# Data Science

What the heck is data science? I consider this a bit of a buzz word, a pervasive one but still vague in the precise definition. In the context of our bootcamp, we will consider the 'data science' modules `pandas` for loading datasets into a convenient format called a dataframe, and `sklearn` for regression.

In [None]:
import numpy as np
import matplotlib.pyplot as plt
%matplotlib inline

In [None]:
# I like to import as pd
import pandas as pd

In [None]:
# Load an example dataset as a dataframe
df = pd.read_csv('./data/example_dataframe.csv',index_col=0)

In [None]:
# Display the dataframe 
df.columns

In [None]:
# Display the index array (all the different )
df.index

In [None]:
# Index the dataframe like a dictionary
df.loc['CHN']

In [None]:
df.loc['CHN']['POP']

In [None]:
df['POP']['CHN']

Now we want to use linear regression to build a prediction model with these data. This type of modeling is commonly referred to as 'machine learning', this being on the simplest end for types of models used.

In [None]:
from sklearn.linear_model import LinearRegression

pop = df['POP'].values
area = df['AREA'].values.reshape(-1,1)
model = LinearRegression().fit(area,pop)

areafit = np.linspace(0, 20000, 1000).reshape(-1,1)
popfit = model.predict(areafit)

plt.figure()
plt.plot(area,pop,'k.')
plt.plot(areafit,popfit,'r')

To be honest, this is a terrible model for this particular dataset, but you could play around with the different columns to determine which variables are most correlated and perhaps develop a more sophisticated model here.

## Questions

1) The data set that we have been working with are the global land and ocean temperature anomalies from [NOAA](https://www.ncdc.noaa.gov/cag/global/time-series/globe/land_ocean/all/1/1880-2022). Load the dataset with the header at ./data/dataset_with_header.csv, this time as a Pandas dataframe. Look at the header of the file. As always, this work should be done in DatasetAnswers.ipynb.

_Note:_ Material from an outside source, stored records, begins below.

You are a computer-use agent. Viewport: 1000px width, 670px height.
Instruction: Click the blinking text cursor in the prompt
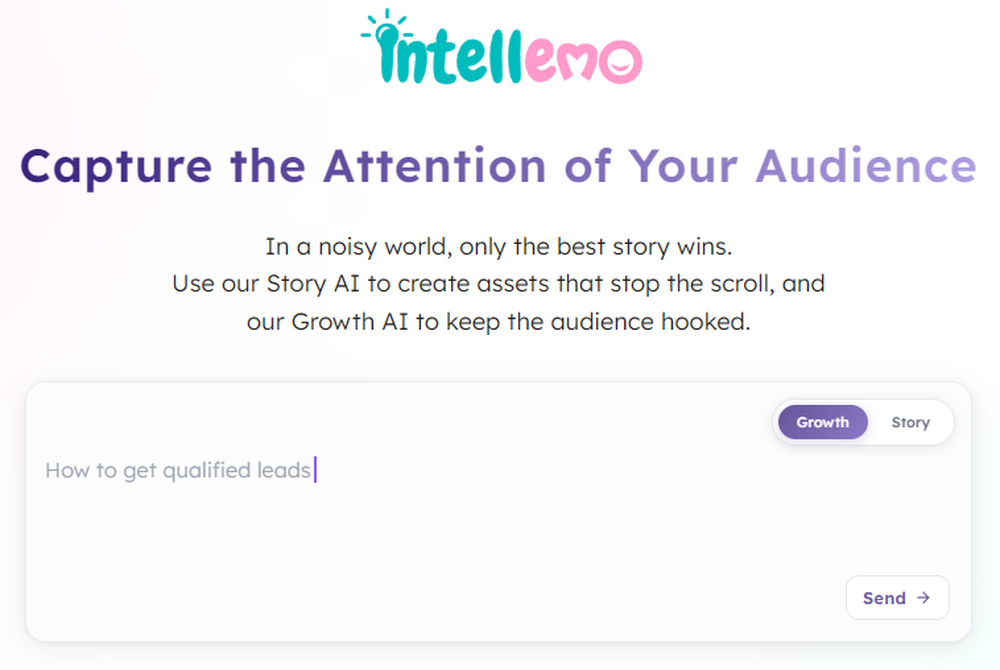pos(315,470)
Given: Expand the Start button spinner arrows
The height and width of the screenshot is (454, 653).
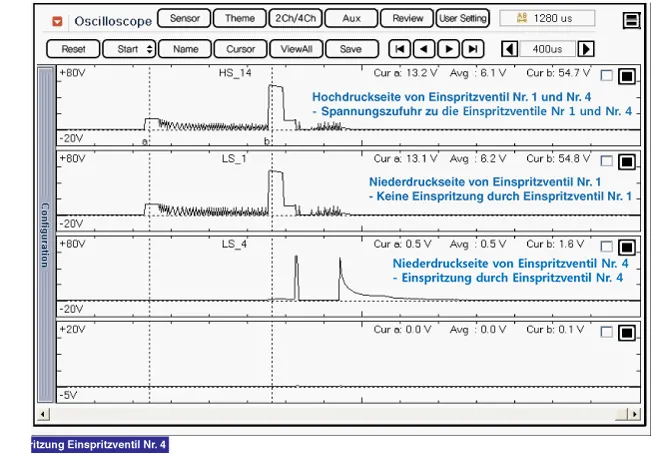Looking at the screenshot, I should click(x=150, y=48).
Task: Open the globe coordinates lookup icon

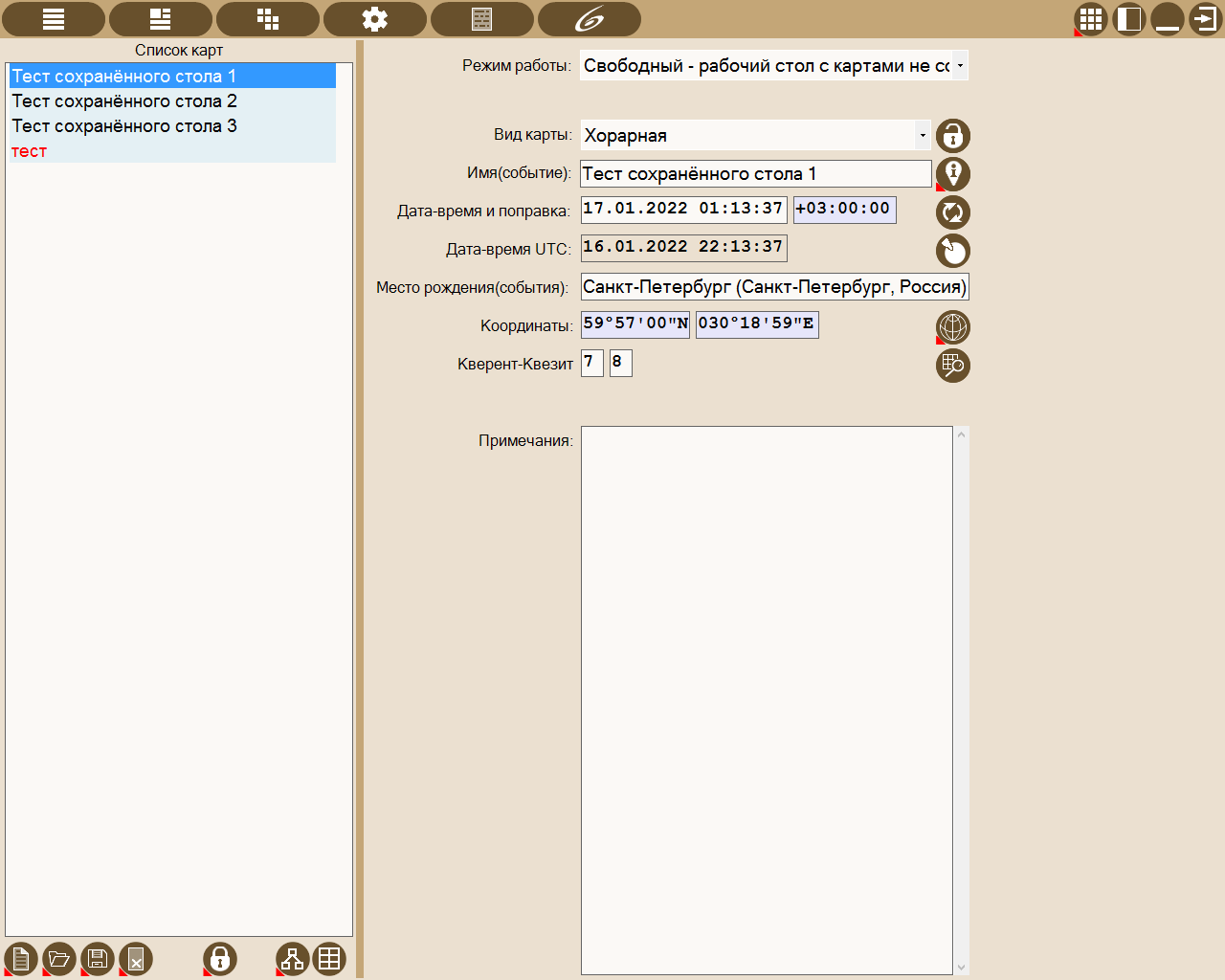Action: pyautogui.click(x=953, y=327)
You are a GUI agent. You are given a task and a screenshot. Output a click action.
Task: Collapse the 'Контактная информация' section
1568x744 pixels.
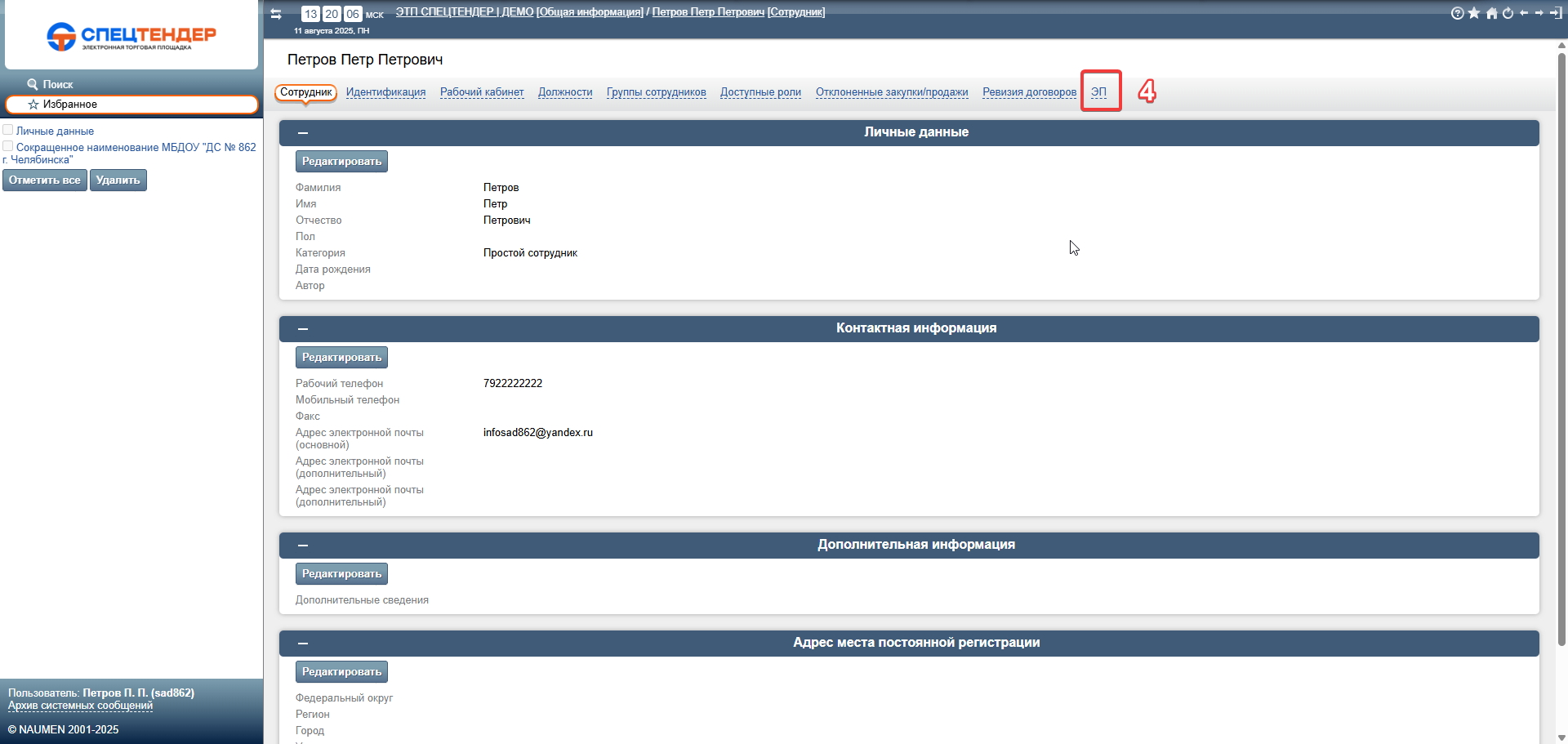pyautogui.click(x=303, y=329)
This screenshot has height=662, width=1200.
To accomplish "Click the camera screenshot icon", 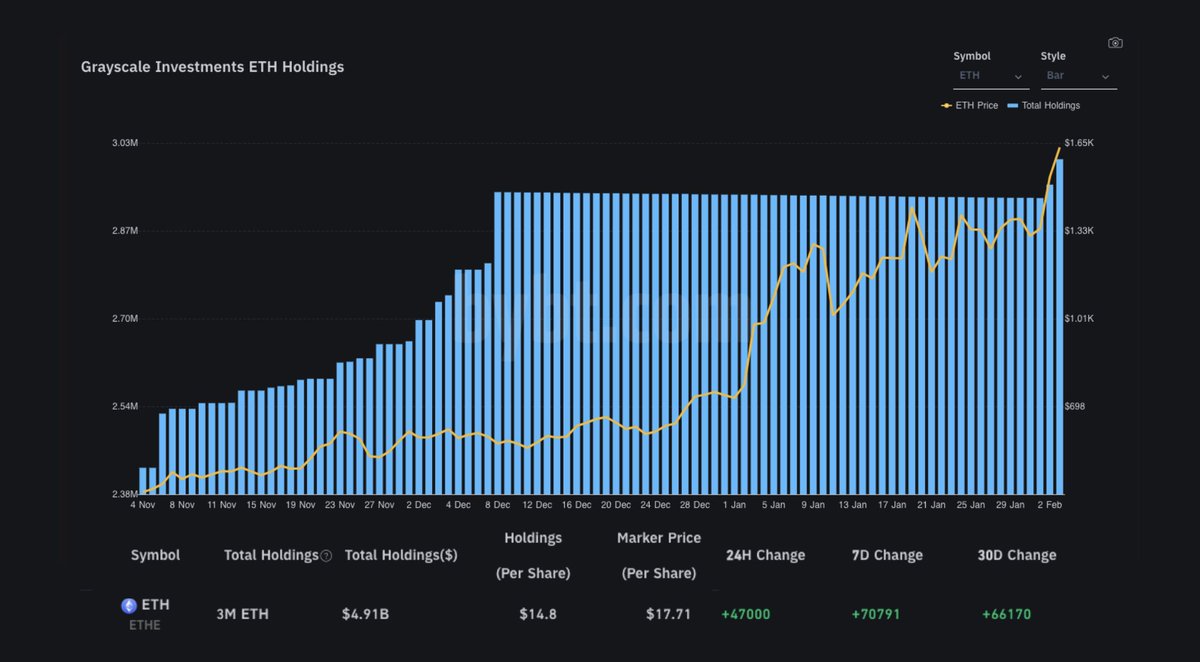I will coord(1115,42).
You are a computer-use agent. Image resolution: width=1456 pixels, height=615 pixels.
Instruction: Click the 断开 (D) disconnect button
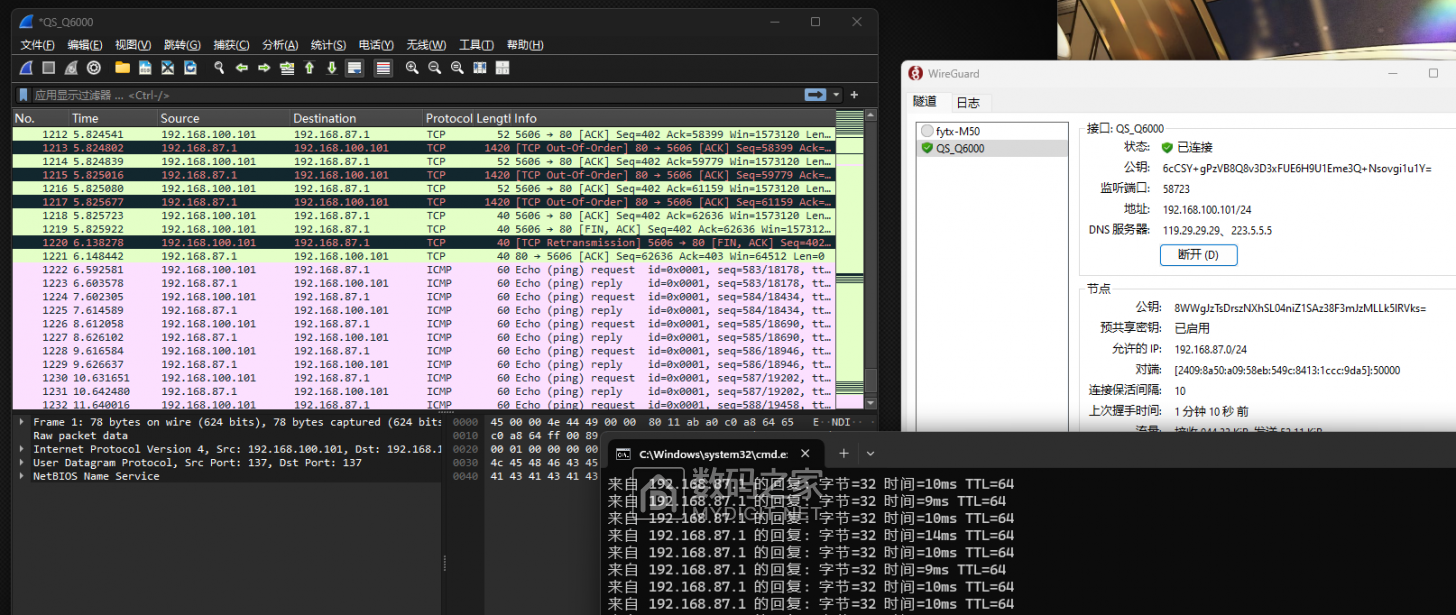click(x=1198, y=255)
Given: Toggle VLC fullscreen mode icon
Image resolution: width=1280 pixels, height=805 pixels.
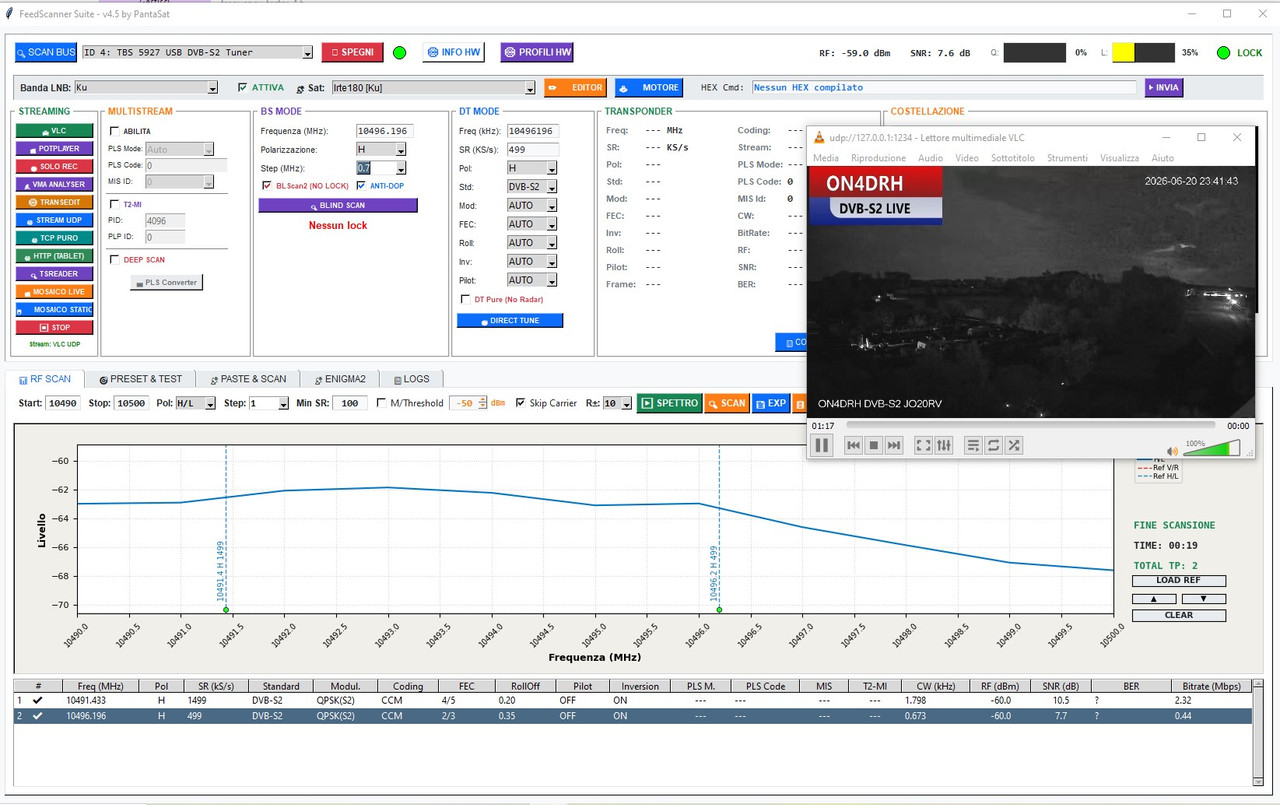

    a) Extrapolate these data forward to year 2100 using linear regression. What is your modeled temperature? Is this within the IPCC target of 1.5$^\circ$C outlined in the Paris Agreement? 
    
    b) Is linear regression appropriate here? Think about using some of the tools that you learned in prior notebooks to do preprocessing before regressing the raw data. For example, sort by month so that you can pull out the seasonality of the dataset, or do a median filter to quiet some of the noise (or both?).